OCM states that, “Checkoff programs have fallen under the control of commodity trade organizations representing global agribusiness interests,” noting that “farmers are struggling amidst increasing consolidation, low commodity prices, and excess supply. Net farm income is at a 19-year low. Along with recent trade disruptions and natural disasters, such as the flooding in the Midwest, the last thing farmers want or need is their tax dollars working against them.”
The OFF Act is intended to “rein-in conflicts of interest” and “stop anti-competitive activities” by forcing checkoff programs to publish their budgets and undergo periodic audits so that farmers and ranchers know where their mandatory checkoff dollars are going. It would also stop federally-mandated checkoff dollars from being transferred to parties that seek to influence government policies on ag issues and increase the transparency of the individual boards’ actions by shedding light on how these funds are spent and the purpose of the spending.
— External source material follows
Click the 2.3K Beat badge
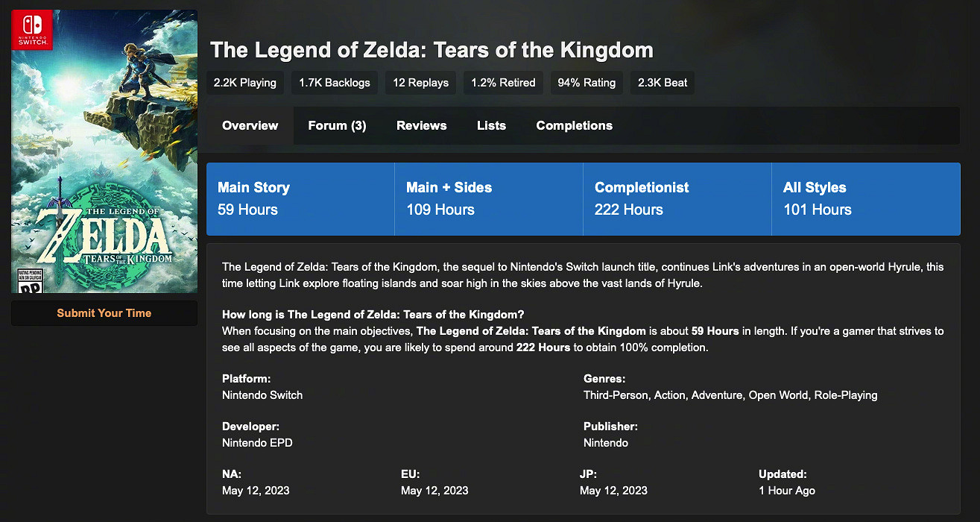 click(x=663, y=83)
In light of this new bill, let’s look at the 2016 Dairy Checkoff Report to Congress released on April 1.
According to the 2016 Report’s executive summary, “… the combined effects of 2016 promotion activities on the consumption of fluid milk, cheese, butter, all dairy products, and dairy exports includes benefit cost ratios (BCRs) for dairy producers, dairy importers and fluid milk processors. For every dollar invested in demand-enhancing activities, the BCRs for producers were: 1) fluid milk $4.11, 2) cheese $4.81, and 3) butter $22.74, 4) exports $8.10. The BCR for fluid milk processors attributed to fluid milk promotion activities is $3.73. And the aggregate BCR on every ‘demand-enhancing’ dollar spent was calculated at $4.78.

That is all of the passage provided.